La norme IP qui triomphe sur Internet va finir par avoir ses déclinaisons sur la télévision, ou bien celle-ci va être obligée de s'adapter. Dans cette grande convergence téléphonique, peu importe le support, pourvu que l'on ait l'ivresse.

Dans cet environnement, la TNT va être un concurrent redoutable. Il va y avoir une telle emphase médiatique sur cette révolution que cela va marquer les esprits et les éditeurs vont mettre des budgets publicitaires considérables. Tout cela va formater les repères de nos clients face à la télévision.

Mais c'est aussi un tigre de papier : une offre étroite de 36 chaînes déterminées ne peut aller vers ce besoin de variété des clients.

Il y a, de plus, des choses qu'il ne faut pas faire, comme tuer un paysage au nom d'une nouveauté, qui demeure néanmoins indispensable. Pour assurer le succès de la TNT, on compte beaucoup trop sur le câble ce qui semble une mauvaise inspiration globale.
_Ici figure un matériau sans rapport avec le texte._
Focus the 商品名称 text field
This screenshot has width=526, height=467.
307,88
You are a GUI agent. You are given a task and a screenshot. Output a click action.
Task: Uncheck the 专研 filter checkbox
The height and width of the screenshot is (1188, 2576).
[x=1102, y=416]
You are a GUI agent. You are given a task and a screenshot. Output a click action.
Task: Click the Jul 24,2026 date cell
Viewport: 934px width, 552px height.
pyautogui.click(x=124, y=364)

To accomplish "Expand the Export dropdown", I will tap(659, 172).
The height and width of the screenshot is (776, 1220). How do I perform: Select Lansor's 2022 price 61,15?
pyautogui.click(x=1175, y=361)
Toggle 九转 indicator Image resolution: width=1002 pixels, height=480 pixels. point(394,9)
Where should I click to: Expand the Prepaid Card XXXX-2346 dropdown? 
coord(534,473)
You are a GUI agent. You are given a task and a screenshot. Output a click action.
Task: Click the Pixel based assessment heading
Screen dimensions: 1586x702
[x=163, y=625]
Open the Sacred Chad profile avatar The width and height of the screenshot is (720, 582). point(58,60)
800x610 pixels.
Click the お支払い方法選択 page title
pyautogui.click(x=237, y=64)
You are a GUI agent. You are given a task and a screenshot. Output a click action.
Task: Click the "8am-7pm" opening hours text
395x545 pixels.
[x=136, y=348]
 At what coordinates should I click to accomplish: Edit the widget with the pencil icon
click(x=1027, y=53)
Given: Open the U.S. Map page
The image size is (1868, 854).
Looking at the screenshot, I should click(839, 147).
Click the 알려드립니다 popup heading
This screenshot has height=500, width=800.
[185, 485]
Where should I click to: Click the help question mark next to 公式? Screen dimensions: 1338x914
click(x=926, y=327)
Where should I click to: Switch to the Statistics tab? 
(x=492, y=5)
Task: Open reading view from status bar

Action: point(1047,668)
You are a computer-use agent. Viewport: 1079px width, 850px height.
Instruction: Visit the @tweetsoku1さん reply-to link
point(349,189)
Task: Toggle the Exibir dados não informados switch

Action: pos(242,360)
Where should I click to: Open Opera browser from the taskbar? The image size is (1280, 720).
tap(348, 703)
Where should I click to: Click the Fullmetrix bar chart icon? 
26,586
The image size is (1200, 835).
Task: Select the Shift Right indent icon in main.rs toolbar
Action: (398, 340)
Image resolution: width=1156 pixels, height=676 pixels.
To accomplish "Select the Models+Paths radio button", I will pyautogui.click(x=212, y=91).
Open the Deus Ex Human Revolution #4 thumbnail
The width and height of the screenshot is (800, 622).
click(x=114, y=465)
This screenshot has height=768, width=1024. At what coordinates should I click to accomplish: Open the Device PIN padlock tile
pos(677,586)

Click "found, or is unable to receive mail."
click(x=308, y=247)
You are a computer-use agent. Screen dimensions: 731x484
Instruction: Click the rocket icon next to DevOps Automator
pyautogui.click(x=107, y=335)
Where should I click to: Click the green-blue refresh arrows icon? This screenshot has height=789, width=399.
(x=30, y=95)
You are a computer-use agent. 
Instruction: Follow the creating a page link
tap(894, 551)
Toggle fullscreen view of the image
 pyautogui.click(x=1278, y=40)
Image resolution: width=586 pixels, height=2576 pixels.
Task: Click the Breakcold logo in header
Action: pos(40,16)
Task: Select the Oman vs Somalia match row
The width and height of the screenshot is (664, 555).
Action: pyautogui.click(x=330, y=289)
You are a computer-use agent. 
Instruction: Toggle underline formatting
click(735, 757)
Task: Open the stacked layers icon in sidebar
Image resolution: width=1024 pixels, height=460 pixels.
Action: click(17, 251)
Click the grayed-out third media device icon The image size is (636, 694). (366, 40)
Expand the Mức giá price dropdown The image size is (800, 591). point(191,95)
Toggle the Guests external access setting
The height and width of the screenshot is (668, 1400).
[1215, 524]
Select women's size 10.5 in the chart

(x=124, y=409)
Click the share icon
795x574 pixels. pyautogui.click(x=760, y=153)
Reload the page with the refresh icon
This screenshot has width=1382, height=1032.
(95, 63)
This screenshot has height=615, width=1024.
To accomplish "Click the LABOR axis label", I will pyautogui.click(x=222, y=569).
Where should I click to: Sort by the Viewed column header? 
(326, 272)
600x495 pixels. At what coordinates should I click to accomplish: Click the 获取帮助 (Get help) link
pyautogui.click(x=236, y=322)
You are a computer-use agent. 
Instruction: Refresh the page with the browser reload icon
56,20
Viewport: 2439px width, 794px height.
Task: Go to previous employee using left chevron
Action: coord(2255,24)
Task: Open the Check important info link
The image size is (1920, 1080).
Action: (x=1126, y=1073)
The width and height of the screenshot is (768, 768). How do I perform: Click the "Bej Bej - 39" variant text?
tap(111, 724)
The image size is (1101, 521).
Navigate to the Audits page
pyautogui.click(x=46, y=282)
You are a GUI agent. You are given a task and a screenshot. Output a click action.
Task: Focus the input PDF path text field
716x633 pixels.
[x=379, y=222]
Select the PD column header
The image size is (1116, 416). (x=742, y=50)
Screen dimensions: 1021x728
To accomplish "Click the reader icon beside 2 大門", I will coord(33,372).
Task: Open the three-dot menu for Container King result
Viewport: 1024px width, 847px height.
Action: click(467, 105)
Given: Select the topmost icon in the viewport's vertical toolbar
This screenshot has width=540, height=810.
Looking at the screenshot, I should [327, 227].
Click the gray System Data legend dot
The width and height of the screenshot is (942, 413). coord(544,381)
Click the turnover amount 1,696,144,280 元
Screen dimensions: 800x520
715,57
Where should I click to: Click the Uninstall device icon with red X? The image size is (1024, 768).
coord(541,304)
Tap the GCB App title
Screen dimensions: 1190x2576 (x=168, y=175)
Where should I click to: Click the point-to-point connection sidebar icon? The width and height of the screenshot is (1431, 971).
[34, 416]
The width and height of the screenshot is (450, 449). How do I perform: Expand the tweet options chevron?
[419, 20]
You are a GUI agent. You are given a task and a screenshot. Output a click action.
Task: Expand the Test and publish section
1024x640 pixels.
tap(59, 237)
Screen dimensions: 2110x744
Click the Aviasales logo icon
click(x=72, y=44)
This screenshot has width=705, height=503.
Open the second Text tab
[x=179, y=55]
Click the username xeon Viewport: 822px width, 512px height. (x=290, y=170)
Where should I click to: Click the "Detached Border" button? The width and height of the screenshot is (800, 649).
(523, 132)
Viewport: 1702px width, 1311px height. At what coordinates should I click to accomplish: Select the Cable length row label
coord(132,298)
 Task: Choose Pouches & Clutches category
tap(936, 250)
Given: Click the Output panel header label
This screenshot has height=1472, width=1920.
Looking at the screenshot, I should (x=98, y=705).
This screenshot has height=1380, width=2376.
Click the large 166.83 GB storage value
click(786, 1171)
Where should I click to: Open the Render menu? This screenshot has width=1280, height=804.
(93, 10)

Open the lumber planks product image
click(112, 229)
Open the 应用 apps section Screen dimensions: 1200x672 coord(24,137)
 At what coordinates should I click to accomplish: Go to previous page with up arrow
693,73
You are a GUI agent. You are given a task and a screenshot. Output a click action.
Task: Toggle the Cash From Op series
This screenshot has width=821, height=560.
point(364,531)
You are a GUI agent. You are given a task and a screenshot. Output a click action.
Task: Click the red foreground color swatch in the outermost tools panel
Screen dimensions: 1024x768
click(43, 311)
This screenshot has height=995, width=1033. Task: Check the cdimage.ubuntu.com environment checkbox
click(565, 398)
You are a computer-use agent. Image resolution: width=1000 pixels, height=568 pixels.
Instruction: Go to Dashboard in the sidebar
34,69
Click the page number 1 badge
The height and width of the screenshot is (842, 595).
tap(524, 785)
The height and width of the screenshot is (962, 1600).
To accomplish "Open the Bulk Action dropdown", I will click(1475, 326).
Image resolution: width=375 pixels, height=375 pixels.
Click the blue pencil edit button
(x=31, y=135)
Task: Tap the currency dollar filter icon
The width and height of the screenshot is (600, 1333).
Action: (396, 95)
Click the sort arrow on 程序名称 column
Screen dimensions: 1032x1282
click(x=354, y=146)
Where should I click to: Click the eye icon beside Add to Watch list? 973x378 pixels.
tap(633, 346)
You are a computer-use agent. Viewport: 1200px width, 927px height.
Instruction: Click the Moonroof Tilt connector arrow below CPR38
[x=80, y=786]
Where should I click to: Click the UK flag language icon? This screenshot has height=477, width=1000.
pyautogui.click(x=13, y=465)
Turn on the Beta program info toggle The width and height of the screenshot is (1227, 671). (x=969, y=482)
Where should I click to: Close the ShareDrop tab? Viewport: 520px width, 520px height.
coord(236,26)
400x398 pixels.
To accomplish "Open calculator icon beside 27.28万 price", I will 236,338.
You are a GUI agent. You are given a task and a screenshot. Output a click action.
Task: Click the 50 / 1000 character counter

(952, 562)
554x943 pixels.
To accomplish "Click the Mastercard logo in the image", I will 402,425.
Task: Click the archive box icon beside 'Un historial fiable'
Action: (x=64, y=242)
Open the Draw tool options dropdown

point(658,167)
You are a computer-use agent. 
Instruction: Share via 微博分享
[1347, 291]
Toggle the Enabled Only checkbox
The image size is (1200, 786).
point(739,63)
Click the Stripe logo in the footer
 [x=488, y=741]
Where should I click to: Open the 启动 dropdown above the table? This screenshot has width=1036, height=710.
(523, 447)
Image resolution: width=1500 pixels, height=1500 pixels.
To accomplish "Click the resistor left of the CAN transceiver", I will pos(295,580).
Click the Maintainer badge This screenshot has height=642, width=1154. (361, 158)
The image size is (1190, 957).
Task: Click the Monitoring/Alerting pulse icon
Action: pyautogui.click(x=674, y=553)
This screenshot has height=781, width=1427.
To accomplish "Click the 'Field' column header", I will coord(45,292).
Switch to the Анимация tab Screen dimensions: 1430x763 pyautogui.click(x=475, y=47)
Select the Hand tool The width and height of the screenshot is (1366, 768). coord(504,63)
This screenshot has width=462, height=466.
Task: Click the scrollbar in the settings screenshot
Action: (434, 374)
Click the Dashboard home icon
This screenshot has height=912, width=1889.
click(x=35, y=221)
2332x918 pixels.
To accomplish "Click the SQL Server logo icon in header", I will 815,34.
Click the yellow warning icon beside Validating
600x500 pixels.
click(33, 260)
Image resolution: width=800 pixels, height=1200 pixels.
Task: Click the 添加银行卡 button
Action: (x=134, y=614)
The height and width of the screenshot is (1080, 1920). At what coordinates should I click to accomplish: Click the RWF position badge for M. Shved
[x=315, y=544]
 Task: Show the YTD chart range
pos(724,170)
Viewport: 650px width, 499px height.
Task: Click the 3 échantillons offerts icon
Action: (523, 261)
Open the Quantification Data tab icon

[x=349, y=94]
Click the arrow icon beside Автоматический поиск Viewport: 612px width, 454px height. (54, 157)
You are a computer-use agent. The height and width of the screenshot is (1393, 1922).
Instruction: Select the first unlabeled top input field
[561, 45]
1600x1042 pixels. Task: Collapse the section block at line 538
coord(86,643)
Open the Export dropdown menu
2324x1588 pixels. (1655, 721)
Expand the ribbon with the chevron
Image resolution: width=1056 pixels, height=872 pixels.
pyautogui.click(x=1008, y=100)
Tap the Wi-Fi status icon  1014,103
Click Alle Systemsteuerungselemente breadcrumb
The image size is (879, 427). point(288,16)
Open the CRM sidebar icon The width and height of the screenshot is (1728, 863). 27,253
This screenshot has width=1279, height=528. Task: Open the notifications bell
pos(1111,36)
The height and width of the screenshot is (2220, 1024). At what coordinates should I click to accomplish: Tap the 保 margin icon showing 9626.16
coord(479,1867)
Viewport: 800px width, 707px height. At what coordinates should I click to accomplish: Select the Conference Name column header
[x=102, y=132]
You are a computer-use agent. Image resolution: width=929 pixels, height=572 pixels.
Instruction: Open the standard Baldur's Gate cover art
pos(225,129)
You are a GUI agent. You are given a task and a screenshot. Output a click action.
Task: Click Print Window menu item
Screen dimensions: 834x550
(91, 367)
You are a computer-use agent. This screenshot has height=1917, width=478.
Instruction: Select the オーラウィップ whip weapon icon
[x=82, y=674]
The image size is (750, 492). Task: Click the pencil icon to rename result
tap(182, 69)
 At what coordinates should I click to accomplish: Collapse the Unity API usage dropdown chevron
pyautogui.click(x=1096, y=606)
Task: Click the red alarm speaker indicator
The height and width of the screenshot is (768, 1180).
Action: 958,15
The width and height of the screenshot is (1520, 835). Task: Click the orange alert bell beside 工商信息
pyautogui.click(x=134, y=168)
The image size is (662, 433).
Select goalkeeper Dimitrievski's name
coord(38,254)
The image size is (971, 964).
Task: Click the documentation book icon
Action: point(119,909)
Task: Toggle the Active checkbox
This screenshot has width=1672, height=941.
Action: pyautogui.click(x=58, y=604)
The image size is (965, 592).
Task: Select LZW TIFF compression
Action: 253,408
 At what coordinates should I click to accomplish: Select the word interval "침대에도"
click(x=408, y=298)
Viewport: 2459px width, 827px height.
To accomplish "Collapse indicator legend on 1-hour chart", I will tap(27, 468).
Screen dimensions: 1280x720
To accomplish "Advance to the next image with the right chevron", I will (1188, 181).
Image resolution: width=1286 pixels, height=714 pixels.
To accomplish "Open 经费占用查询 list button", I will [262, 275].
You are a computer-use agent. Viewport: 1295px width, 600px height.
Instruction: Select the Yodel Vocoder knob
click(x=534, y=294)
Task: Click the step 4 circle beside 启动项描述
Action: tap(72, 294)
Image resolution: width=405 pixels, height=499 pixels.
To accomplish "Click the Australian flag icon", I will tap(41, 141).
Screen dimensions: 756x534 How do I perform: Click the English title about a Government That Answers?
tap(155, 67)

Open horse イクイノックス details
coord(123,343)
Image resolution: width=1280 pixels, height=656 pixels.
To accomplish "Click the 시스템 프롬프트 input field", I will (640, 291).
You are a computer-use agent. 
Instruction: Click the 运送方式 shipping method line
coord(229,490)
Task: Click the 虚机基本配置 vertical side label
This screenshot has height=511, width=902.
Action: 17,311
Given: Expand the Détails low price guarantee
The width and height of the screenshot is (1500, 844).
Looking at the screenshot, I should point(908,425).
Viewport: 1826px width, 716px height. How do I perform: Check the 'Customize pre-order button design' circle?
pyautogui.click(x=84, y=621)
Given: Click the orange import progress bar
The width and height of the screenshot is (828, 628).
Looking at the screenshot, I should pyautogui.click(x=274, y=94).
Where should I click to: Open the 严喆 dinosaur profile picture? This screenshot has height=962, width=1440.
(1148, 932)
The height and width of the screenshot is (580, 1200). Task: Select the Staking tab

Nous luttons donc techniquement contre un décret « must carry ».

Mais ceci n'est que l'écume des choses : il reste deux principales erreurs à éviter.

La première serait de détruire définitivement la tolérance du public à l'idée de payer la télévision.

La seconde serait de mettre un distributeur déjà puissant, lié à un groupe d'édition, en position dominante de contrôle sur deux des trois réseaux de distribution.